## INSTRUCTIONS TO FOLLOW
Where does the word "will" show up in the records? Copy every line that holds it.

Data records
- - - - - - -
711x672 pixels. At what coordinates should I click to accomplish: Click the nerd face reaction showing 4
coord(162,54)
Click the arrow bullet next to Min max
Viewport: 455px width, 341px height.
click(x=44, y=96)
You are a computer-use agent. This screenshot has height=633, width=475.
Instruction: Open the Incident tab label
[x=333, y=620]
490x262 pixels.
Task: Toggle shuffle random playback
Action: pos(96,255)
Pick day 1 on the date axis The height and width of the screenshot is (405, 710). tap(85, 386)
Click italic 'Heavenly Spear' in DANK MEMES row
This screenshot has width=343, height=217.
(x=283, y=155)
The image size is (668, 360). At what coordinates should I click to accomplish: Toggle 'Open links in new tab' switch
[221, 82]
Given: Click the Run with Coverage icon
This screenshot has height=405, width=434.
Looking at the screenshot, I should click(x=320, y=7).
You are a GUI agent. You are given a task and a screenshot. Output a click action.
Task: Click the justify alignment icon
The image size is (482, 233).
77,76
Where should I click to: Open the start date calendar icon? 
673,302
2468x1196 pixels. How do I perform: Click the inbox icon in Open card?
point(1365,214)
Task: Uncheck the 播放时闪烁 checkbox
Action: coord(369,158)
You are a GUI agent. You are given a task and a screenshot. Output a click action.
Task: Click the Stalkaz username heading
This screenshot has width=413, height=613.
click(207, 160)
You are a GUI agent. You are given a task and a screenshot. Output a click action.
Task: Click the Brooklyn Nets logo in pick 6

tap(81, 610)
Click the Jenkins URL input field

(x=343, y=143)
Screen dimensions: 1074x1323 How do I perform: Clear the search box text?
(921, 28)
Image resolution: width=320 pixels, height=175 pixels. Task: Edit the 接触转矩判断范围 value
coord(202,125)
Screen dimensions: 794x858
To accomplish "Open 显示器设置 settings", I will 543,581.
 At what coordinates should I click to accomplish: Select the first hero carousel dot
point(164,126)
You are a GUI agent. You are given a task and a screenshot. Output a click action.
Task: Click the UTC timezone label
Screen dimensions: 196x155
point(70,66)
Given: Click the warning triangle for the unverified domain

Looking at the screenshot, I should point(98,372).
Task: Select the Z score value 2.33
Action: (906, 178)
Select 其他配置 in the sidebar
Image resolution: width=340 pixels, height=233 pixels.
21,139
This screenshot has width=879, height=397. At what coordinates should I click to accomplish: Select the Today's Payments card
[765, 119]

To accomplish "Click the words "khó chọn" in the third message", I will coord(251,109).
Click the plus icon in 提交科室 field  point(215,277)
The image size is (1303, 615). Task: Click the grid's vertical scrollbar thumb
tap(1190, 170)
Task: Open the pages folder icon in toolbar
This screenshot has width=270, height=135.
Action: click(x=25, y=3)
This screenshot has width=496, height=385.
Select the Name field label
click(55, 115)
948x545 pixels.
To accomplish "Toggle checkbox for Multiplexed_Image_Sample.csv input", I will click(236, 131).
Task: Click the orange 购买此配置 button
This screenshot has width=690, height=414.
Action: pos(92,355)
- - - - - - -
## SOLUTION
To accomplish "Open 显示器设置 settings", I will 543,581.
To accomplish "Click the words "khó chọn" in the third message", I will coord(251,109).
To accomplish "Toggle checkbox for Multiplexed_Image_Sample.csv input", I will click(236, 131).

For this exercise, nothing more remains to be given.